Unread postby Oakley » Wed 17 Aug 2011, 12:33:21

steam_cannon wrote:Yep and if they post poor quality ideas they are going to openly get knocked down. I know you're responding to my bold text about this being a geology and economics website. Of course we don't need to discuss only Geology or Economics. Personally I think other topics that relate to the community are worth discussing. But tinfoil hat topics like the old "out of this world" section took away from the forums quality and the subject of peak oil in general which has had a lot of good research go into it. So I'm glad the "out of this world" section is gone and I'd rather the open discussion section doesn't turn into the same thing. Tinfoil science is bad science and conspiracy talk makes me itch.

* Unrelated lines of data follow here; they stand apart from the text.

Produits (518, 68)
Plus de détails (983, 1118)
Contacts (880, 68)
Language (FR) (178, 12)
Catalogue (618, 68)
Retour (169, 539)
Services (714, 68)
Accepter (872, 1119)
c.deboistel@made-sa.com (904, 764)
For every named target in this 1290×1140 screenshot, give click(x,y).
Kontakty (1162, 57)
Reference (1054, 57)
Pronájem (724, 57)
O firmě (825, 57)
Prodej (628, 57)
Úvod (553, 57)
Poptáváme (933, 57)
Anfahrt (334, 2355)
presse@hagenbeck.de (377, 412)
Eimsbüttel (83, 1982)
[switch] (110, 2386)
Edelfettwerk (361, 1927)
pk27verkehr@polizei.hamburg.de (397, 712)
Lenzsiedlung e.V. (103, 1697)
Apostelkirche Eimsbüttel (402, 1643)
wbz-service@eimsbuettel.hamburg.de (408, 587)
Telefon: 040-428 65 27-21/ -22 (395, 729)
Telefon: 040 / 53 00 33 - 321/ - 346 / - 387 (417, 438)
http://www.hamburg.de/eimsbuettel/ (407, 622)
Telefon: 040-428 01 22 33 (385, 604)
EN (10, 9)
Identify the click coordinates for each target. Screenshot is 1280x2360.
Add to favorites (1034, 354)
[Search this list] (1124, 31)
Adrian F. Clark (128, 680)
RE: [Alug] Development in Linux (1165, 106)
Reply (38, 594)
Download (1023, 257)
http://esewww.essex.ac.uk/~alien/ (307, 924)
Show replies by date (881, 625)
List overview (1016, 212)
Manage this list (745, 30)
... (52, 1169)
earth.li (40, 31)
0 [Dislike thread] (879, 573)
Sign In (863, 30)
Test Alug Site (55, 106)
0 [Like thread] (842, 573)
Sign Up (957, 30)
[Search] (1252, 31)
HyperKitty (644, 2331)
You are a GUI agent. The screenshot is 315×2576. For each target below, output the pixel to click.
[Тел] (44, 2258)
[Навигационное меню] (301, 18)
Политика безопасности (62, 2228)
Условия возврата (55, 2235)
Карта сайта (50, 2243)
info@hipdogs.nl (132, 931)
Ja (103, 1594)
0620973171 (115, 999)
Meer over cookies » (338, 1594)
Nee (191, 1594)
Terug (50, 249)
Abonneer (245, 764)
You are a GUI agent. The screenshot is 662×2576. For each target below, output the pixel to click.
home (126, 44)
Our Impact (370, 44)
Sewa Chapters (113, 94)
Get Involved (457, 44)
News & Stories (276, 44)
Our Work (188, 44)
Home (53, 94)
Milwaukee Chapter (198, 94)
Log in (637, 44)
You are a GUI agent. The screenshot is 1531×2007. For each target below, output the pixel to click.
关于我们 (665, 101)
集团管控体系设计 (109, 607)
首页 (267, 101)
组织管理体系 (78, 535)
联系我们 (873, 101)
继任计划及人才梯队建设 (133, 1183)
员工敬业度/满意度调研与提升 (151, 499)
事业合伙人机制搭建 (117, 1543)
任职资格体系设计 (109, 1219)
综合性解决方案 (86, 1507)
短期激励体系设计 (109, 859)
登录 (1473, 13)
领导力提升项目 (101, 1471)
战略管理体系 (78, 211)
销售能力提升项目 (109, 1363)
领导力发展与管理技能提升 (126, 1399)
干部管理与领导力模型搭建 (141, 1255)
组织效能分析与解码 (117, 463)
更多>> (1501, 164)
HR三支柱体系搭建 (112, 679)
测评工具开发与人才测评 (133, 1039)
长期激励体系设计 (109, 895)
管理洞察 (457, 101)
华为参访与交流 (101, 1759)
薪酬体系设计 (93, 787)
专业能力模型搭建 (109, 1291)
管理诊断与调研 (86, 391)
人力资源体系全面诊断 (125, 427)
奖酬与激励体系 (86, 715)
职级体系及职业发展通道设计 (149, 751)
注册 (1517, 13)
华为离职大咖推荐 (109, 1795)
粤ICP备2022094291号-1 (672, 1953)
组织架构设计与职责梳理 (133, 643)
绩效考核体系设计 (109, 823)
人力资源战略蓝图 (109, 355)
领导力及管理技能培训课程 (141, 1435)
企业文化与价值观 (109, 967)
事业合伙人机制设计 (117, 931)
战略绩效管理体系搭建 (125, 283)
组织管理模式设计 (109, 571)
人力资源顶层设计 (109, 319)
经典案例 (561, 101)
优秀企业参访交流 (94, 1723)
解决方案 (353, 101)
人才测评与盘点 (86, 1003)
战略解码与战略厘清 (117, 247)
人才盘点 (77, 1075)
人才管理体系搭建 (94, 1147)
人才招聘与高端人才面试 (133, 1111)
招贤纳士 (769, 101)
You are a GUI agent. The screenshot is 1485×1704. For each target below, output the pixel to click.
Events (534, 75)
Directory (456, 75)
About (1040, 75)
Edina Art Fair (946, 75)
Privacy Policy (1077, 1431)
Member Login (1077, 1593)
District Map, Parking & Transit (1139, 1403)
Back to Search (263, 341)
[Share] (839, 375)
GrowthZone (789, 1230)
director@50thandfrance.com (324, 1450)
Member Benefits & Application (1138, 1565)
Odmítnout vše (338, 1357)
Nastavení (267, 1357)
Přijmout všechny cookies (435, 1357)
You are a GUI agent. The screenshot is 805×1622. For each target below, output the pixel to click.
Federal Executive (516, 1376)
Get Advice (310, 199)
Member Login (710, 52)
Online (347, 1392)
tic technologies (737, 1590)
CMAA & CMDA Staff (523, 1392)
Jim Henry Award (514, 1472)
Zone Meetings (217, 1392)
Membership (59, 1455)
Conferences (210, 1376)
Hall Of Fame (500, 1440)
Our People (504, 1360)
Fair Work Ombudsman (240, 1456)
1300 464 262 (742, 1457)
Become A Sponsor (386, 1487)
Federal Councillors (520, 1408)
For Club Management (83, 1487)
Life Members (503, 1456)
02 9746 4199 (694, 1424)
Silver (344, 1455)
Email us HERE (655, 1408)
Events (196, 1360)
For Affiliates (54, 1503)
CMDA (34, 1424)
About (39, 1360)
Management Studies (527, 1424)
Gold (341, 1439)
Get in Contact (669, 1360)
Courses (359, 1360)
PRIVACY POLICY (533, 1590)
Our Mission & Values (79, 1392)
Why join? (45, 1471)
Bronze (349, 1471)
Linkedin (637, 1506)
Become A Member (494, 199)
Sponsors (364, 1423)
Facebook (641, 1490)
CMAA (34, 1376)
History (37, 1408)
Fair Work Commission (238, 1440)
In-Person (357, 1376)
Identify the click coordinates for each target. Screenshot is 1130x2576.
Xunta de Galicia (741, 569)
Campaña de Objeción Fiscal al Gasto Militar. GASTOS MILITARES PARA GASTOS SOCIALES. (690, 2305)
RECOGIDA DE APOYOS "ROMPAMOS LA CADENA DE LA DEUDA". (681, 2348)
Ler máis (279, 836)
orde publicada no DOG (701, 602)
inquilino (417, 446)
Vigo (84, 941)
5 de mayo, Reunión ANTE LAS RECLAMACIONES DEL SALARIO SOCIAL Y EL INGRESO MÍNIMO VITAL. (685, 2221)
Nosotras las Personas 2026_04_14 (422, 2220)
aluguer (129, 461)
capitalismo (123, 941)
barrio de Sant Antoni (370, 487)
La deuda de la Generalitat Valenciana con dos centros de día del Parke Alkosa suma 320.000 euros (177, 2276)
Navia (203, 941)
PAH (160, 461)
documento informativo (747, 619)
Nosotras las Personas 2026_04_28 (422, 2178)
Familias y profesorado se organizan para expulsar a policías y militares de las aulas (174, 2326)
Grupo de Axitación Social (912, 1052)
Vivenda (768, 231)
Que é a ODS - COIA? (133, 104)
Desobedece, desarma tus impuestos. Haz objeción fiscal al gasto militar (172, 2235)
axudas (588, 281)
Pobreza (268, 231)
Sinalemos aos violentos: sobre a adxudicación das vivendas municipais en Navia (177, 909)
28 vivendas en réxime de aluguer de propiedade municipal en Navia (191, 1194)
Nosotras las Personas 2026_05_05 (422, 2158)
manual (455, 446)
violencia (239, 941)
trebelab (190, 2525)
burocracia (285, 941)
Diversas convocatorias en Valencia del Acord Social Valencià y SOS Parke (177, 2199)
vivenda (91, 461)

Perhaps the world is more complex than your single minded attribution of dinosaur size to higher oxygen levels alone. I say single explanation because the second explanation you offer, genetics, simply begs the question and is not an answer at all; genetics is simply the means through which their size is transmitted from generation to generation. I seriously doubt that oxygen alone would explain why the largest land animal today is 7 tons while some of the dinosaurs were estimated to be 90 tons. Bone and muscle have limitations which place limitations on size; what those limitations are is better left to the minds of those who study kinesiology and paleontology.

Often it helps to understand things better to think of extremes. What do you think land animals would look like on a planet with 50 or 100 times the gravity of earth? Do you think that even in an environment more rich in oxygen that such creatures even the size of elephants, much less dinosaurs, could exist under those surface gravity conditions? I think your dismissal of gravity as a possible factor defies logic.